Love. Love, I keep writing things down and then deleting them here. There isn't anything that could come after a word like love that can give it the credit this word deserves. Love holds your heart and can do what it wants to your heart. Still, the truth is God is love. This is the fundamental truth and the basics of my everyday life. God is love. No adding on to it or changing any of it. You don't even need to expound on it, although I'm going to try very hard to do just that.

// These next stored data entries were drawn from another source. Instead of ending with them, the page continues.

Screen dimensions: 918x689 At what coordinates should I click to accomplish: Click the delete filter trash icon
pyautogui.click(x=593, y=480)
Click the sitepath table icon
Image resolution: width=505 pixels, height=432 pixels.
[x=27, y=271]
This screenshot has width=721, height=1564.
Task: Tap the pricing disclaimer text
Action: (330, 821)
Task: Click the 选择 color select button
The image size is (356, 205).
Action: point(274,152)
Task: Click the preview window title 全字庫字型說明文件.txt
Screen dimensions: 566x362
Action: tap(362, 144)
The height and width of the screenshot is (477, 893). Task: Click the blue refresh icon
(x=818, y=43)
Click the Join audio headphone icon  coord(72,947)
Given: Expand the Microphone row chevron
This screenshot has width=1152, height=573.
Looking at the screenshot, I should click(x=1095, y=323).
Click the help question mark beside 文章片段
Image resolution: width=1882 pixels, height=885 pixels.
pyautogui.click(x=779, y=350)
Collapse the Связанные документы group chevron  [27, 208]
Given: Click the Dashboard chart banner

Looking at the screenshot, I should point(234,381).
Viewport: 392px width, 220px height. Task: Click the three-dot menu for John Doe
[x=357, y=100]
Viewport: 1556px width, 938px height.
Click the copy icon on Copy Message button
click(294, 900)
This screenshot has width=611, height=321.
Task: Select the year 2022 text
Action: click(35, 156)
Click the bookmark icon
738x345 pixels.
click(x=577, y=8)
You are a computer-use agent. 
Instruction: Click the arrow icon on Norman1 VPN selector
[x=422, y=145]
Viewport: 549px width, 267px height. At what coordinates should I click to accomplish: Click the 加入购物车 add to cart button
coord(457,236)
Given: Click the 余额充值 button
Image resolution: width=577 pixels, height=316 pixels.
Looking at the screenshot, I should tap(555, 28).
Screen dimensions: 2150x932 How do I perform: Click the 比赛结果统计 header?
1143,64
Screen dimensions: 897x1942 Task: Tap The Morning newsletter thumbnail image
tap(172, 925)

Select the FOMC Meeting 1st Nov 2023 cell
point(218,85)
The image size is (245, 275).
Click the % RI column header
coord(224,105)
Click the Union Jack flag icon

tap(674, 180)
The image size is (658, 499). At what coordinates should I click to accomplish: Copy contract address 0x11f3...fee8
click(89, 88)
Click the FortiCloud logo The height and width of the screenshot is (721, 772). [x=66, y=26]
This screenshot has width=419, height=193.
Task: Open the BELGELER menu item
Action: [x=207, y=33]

Now, to the points of love I'd like to discuss, because to be honest its too massive a word to fully grasp so I'm just trying to extend a thought or two on some areas that extend love. To friendships and family. I'm not going to say that friends are the family you choose because they aren't. The people you surround yourself with have a massive impact on you most defiantly and they speak volumes about your character. But your family have known you sense you where born and if your lucky they will be there till you die, they aren't the everyday people but they stay there through everything. Both of these groupings are massive implements of love in my life. Now, the truth is I run from love like a little girl still hiding under the covers and I will admit that my family has had a lot to do with that in the past but now it is all on me. My friends can be given this girl who, on occasion, it can be like pulling teeth to get me to share my feelings and thoughts, except on occasion I'll tell all at the drop of a hat. Still they love me through it. They can test the boundaries and in some city's ruins drive me crazy and not help or even make some things worse. Still they love me and I love them for all of it. For trying even if what's going on isn't necessarily helpful. For always being given and willing. And then there is so much more and it completely not them. They couldn't love me all on their own (truthfully I couldn't love me either) but its there despite logic and even common sense. To be connected to people that are this giving is a blessing. It's the love that shapes and molds your character as an adult. It's how God shows you to relationally live and do so rightly in Him so as to have a greater understanding as how to love Him. It's the ultimate purpose of everything He gives us: to love Him. Here I can continue on endlessly so I'll give up for the time being on trying to expound, perhaps in a later date I'll continue with further revelation upon friendships. It's rather likely that as I learn more about how to actually have friendships God will show Himself more and more giving me deeper understanding of what love truly is.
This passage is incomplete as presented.